§ **The task**
Every line below needs to be printed again exactly, without any of its pictures.

+ + + +

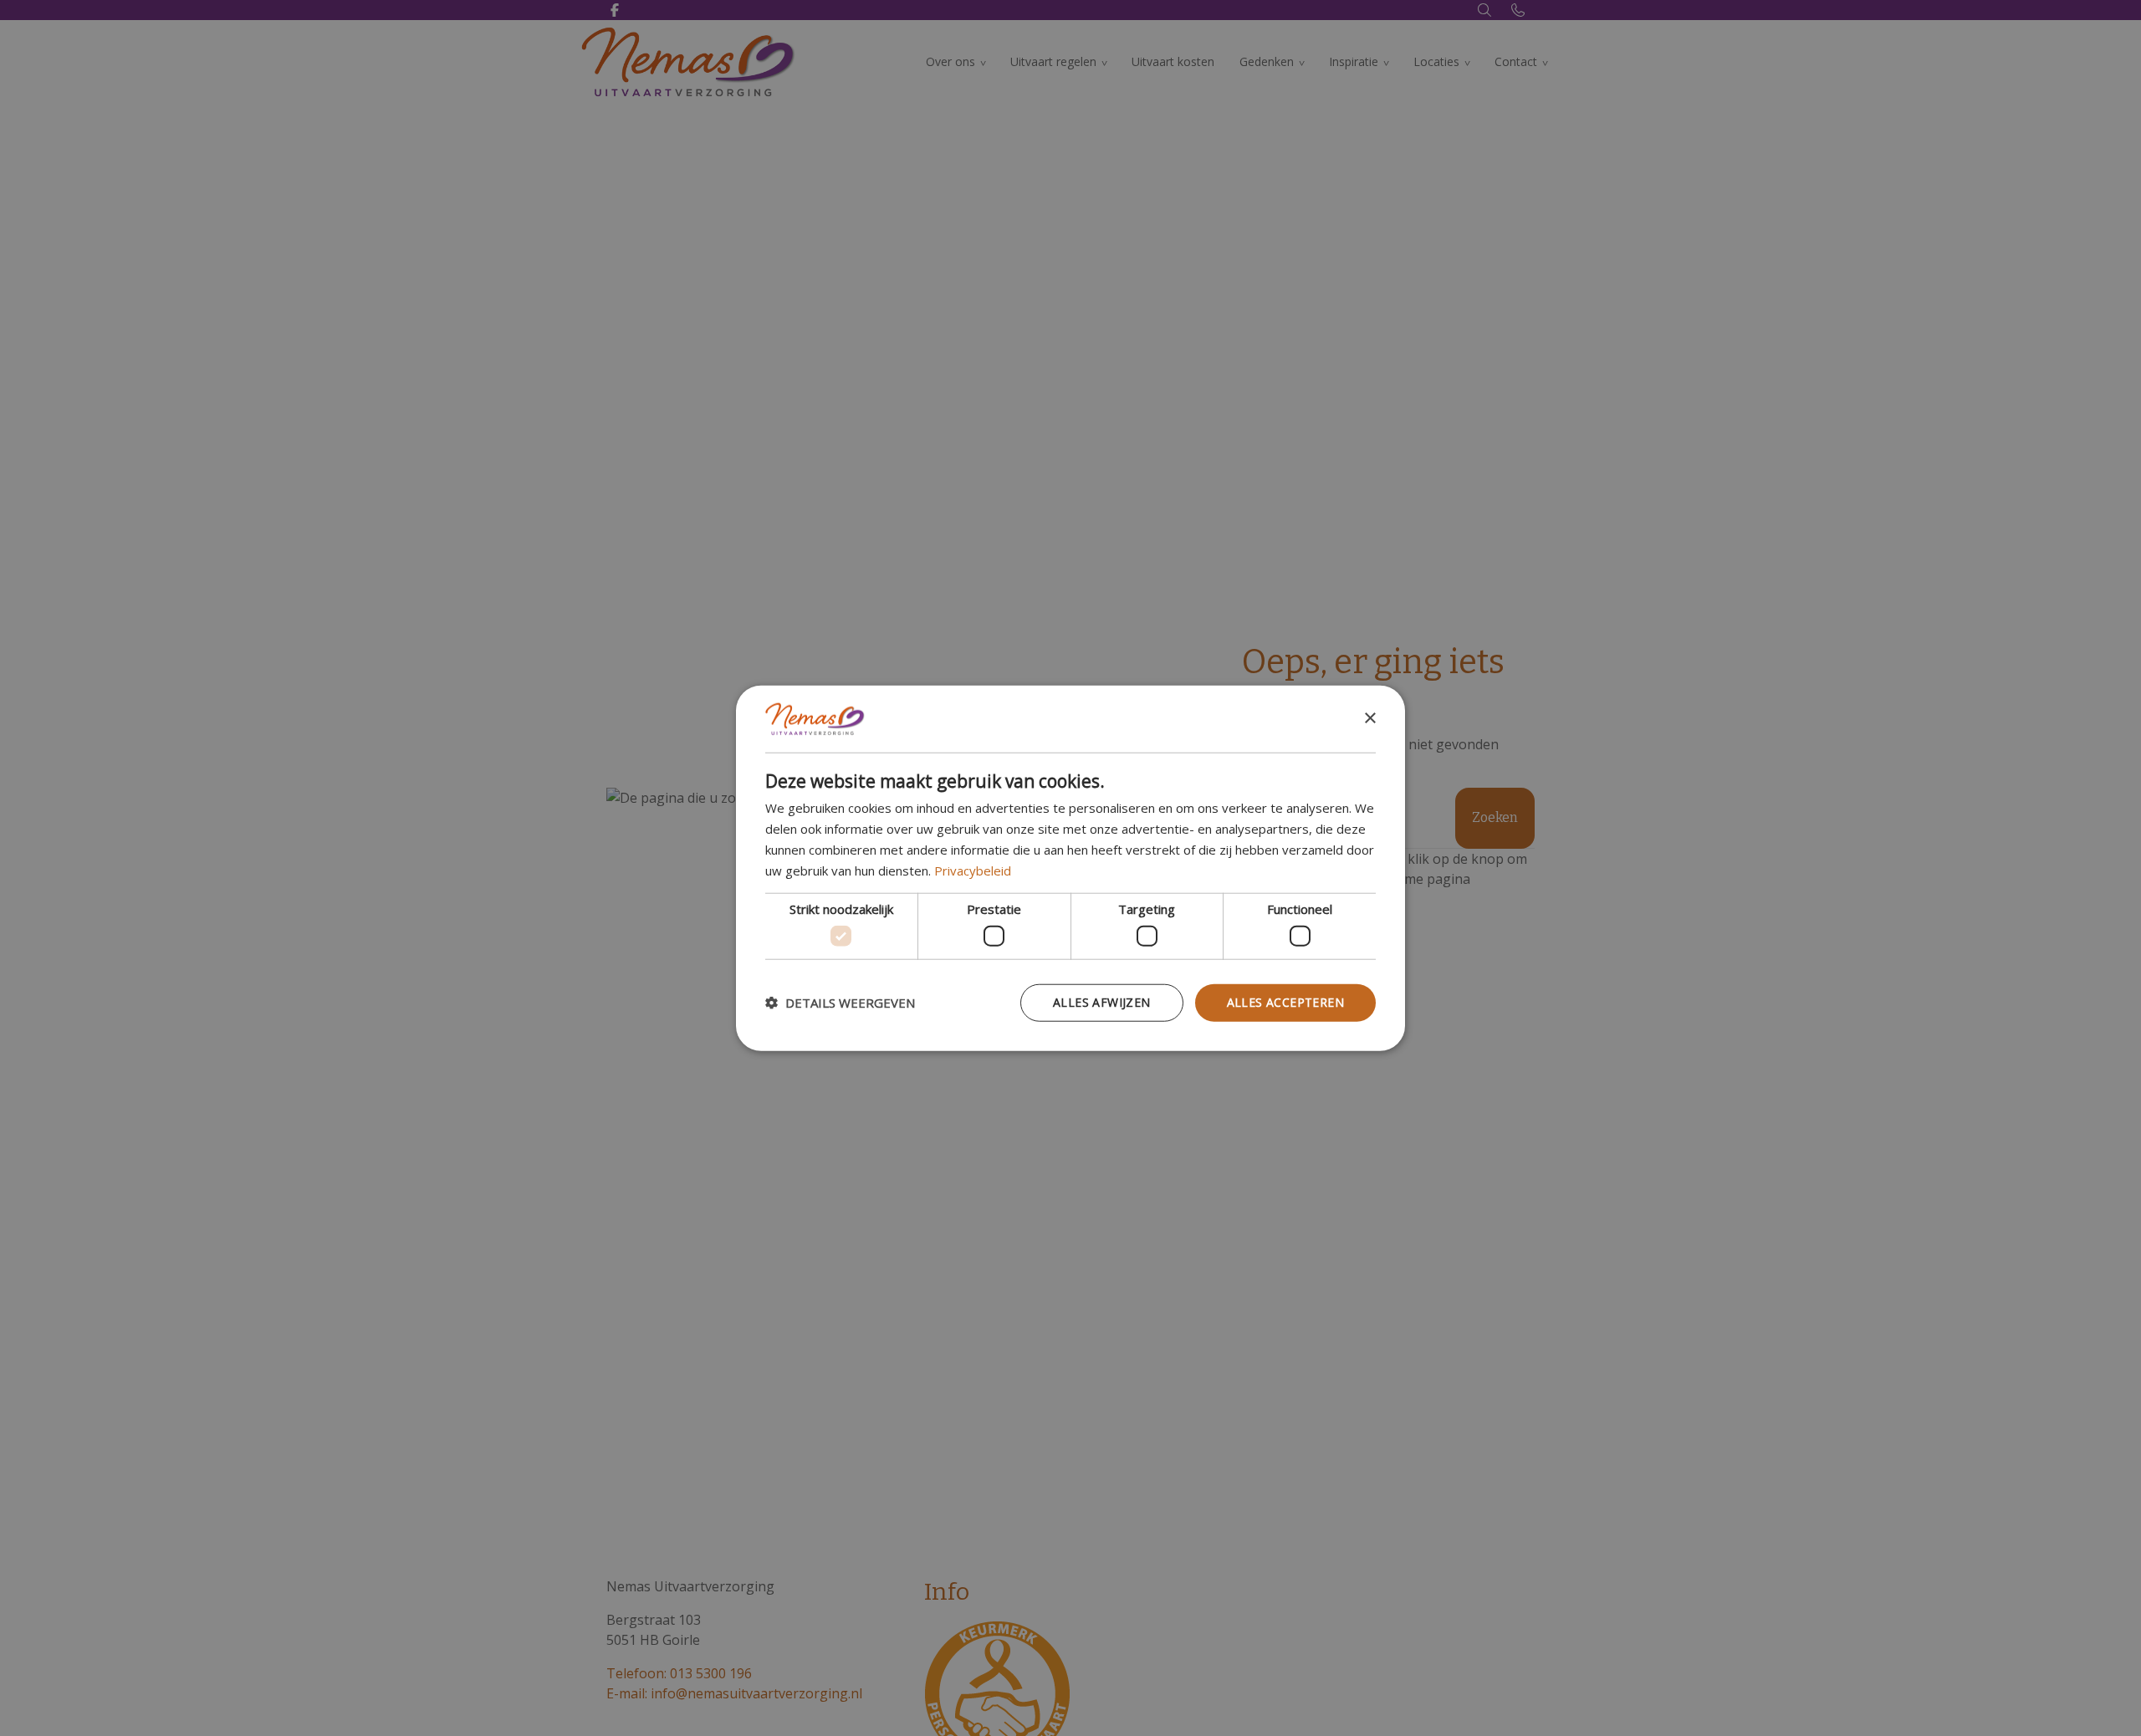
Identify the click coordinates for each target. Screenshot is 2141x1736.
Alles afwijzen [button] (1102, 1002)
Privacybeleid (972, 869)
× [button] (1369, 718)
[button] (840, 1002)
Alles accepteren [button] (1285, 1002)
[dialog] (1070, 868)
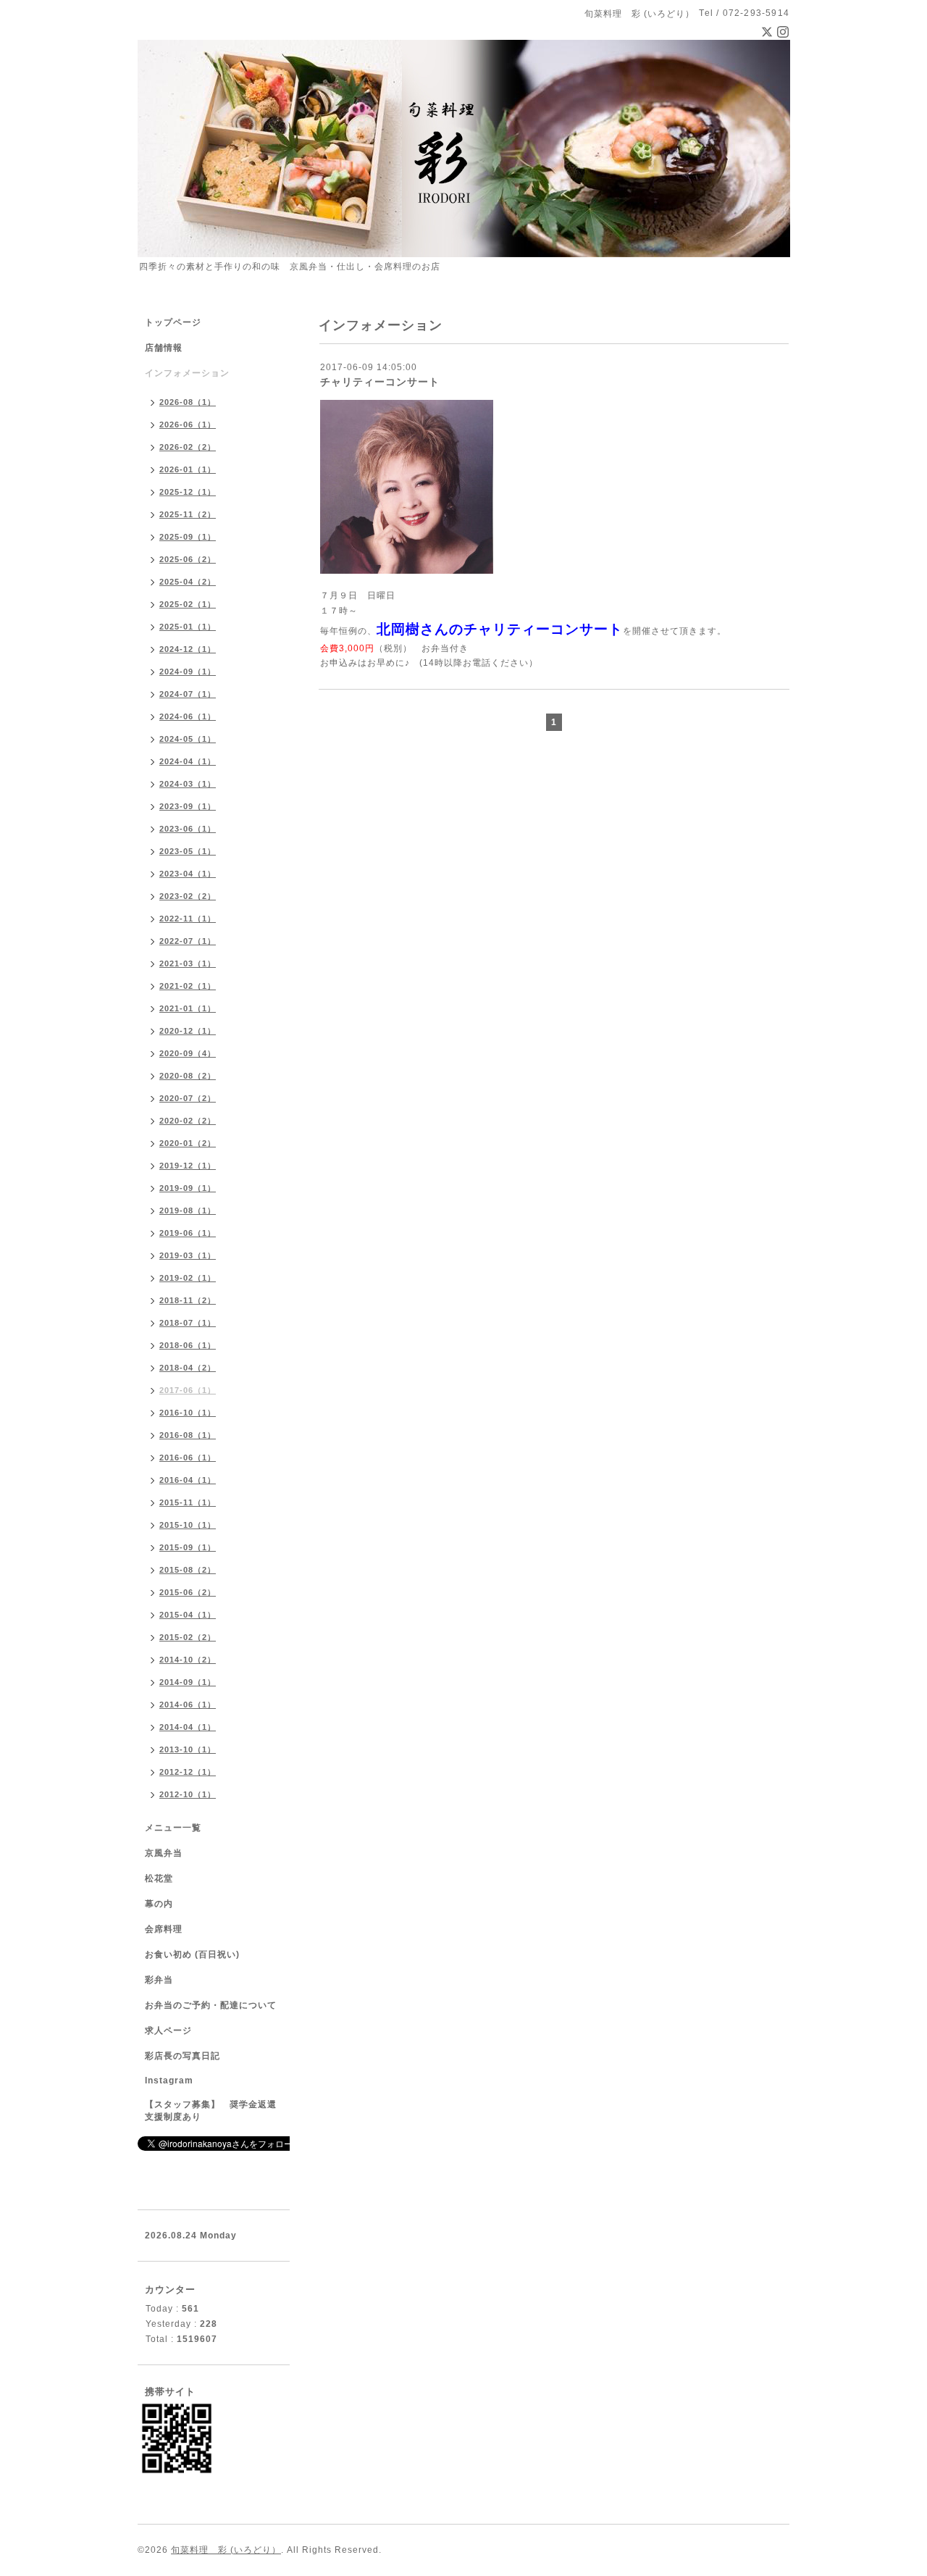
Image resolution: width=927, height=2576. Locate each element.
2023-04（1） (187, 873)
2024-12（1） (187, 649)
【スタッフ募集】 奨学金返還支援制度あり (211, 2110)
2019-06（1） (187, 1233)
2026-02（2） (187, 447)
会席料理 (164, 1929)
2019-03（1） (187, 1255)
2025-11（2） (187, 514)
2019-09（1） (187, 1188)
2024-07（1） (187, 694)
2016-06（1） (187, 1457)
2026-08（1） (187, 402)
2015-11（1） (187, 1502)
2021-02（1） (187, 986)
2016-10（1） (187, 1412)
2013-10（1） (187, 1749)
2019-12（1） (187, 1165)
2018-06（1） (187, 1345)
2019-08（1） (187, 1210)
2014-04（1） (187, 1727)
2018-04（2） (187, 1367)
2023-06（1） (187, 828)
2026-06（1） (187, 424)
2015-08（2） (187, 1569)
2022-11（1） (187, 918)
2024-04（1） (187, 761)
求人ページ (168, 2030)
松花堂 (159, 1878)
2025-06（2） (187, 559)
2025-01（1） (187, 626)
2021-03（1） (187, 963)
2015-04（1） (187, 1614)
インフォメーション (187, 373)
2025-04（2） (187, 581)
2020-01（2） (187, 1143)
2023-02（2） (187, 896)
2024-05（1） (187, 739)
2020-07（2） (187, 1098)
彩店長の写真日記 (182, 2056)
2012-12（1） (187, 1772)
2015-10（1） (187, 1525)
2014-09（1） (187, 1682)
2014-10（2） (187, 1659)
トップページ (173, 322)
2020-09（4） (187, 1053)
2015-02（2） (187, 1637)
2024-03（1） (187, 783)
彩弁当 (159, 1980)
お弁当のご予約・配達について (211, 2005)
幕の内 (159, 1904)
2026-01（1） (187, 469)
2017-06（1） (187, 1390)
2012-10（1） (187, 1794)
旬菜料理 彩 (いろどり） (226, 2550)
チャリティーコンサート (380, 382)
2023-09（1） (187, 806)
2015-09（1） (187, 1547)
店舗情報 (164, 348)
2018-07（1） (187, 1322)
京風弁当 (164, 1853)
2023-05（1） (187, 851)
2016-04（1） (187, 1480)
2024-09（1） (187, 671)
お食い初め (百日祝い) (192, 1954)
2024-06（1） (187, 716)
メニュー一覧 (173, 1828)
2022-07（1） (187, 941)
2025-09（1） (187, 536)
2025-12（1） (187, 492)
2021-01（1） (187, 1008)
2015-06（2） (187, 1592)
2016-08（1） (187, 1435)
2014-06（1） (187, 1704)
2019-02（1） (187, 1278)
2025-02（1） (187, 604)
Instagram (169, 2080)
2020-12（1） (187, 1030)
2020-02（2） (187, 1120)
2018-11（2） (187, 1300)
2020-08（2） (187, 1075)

+ + + +

§ **Response**
Identify the click coordinates for each target. Screenshot is 2141x1736.
Alles afwijzen [button] (1102, 1002)
Privacybeleid (972, 869)
× [button] (1369, 718)
[button] (840, 1002)
Alles accepteren [button] (1285, 1002)
[dialog] (1070, 868)
Image resolution: width=927, height=2576. Locate each element.
2023-04（1） (187, 873)
2024-12（1） (187, 649)
【スタッフ募集】 奨学金返還支援制度あり (211, 2110)
2019-06（1） (187, 1233)
2026-02（2） (187, 447)
会席料理 (164, 1929)
2019-03（1） (187, 1255)
2025-11（2） (187, 514)
2019-09（1） (187, 1188)
2024-07（1） (187, 694)
2016-06（1） (187, 1457)
2026-08（1） (187, 402)
2015-11（1） (187, 1502)
2021-02（1） (187, 986)
2016-10（1） (187, 1412)
2013-10（1） (187, 1749)
2019-12（1） (187, 1165)
2018-06（1） (187, 1345)
2019-08（1） (187, 1210)
2014-04（1） (187, 1727)
2018-04（2） (187, 1367)
2023-06（1） (187, 828)
2026-06（1） (187, 424)
2015-08（2） (187, 1569)
2022-11（1） (187, 918)
2024-04（1） (187, 761)
求人ページ (168, 2030)
松花堂 (159, 1878)
2025-06（2） (187, 559)
2025-01（1） (187, 626)
2021-03（1） (187, 963)
2015-04（1） (187, 1614)
インフォメーション (187, 373)
2025-04（2） (187, 581)
2020-01（2） (187, 1143)
2023-02（2） (187, 896)
2024-05（1） (187, 739)
2020-07（2） (187, 1098)
彩店長の写真日記 (182, 2056)
2012-12（1） (187, 1772)
2015-10（1） (187, 1525)
2014-09（1） (187, 1682)
2014-10（2） (187, 1659)
トップページ (173, 322)
2020-09（4） (187, 1053)
2015-02（2） (187, 1637)
2024-03（1） (187, 783)
彩弁当 (159, 1980)
お弁当のご予約・配達について (211, 2005)
幕の内 (159, 1904)
2026-01（1） (187, 469)
2017-06（1） (187, 1390)
2012-10（1） (187, 1794)
旬菜料理 彩 (いろどり） (226, 2550)
チャリティーコンサート (380, 382)
2023-09（1） (187, 806)
2015-09（1） (187, 1547)
店舗情報 (164, 348)
2018-07（1） (187, 1322)
京風弁当 (164, 1853)
2023-05（1） (187, 851)
2016-04（1） (187, 1480)
2024-09（1） (187, 671)
お食い初め (百日祝い) (192, 1954)
2024-06（1） (187, 716)
メニュー一覧 (173, 1828)
2022-07（1） (187, 941)
2025-09（1） (187, 536)
2025-12（1） (187, 492)
2021-01（1） (187, 1008)
2015-06（2） (187, 1592)
2016-08（1） (187, 1435)
2014-06（1） (187, 1704)
2019-02（1） (187, 1278)
2025-02（1） (187, 604)
Instagram (169, 2080)
2020-12（1） (187, 1030)
2020-02（2） (187, 1120)
2018-11（2） (187, 1300)
2020-08（2） (187, 1075)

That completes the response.